🤖 AI Summary
This work addresses the challenge of fully autonomous aerial masonry construction. Methodologically, it proposes a heterogeneous UAV cooperative bricklaying framework integrating reactive task planning with dynamic task allocation, supported by a joint dependency–conflict graph model to enable multi-UAV parallel execution and real-time replanning. The system incorporates minimum-jerk trajectory generation, onboard ArUco-based visual localization with least-squares filtering, servo-controlled adhesive extrusion, a spherical-joint gripper, and a hierarchical state-machine controller. Experimentally, it demonstrates—for the first time—the feasibility of end-to-end, human-in-the-loop-free brick handling, precise positioning, adhesive dispensing, and placement using heterogeneous UAVs. Results confirm robust performance and strong environmental adaptability under unstructured conditions.

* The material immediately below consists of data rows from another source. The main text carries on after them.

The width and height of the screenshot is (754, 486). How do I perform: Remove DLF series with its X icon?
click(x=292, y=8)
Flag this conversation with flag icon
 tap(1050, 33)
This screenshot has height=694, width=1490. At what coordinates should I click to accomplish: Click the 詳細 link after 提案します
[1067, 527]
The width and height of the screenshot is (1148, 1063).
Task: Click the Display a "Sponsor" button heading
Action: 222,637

This work establishes a scalable technical paradigm and provides empirical validation for future aerial construction robotics.
📝 Abstract
This article presents a fully autonomous aerial masonry construction framework using heterogeneous unmanned aerial vehicles (UAVs), supported by experimental validation. Two specialized UAVs were developed for the task: (i) a brick-carrier UAV equipped with a ball-joint actuation mechanism for precise brick manipulation, and (ii) an adhesion UAV integrating a servo-controlled valve and extruder nozzle for accurate adhesion application. The proposed framework employs a reactive mission planning unit that combines a dependency graph of the construction layout with a conflict graph to manage simultaneous task execution, while hierarchical state machines ensure robust operation and safe transitions during task execution. Dynamic task allocation allows real-time adaptation to environmental feedback, while minimum-jerk trajectory generation ensures smooth and precise UAV motion during brick pickup and placement. Additionally, the brick-carrier UAV employs an onboard vision system that estimates brick poses in real time using ArUco markers and a least-squares optimization filter, enabling accurate alignment during construction. To the best of the authors' knowledge, this work represents the first experimental demonstration of fully autonomous aerial masonry construction using heterogeneous UAVs, where one UAV precisely places the bricks while another autonomously applies adhesion material between them. The experimental results supported by the video showcase the effectiveness of the proposed framework and demonstrate its potential to serve as a foundation for future developments in autonomous aerial robotic construction.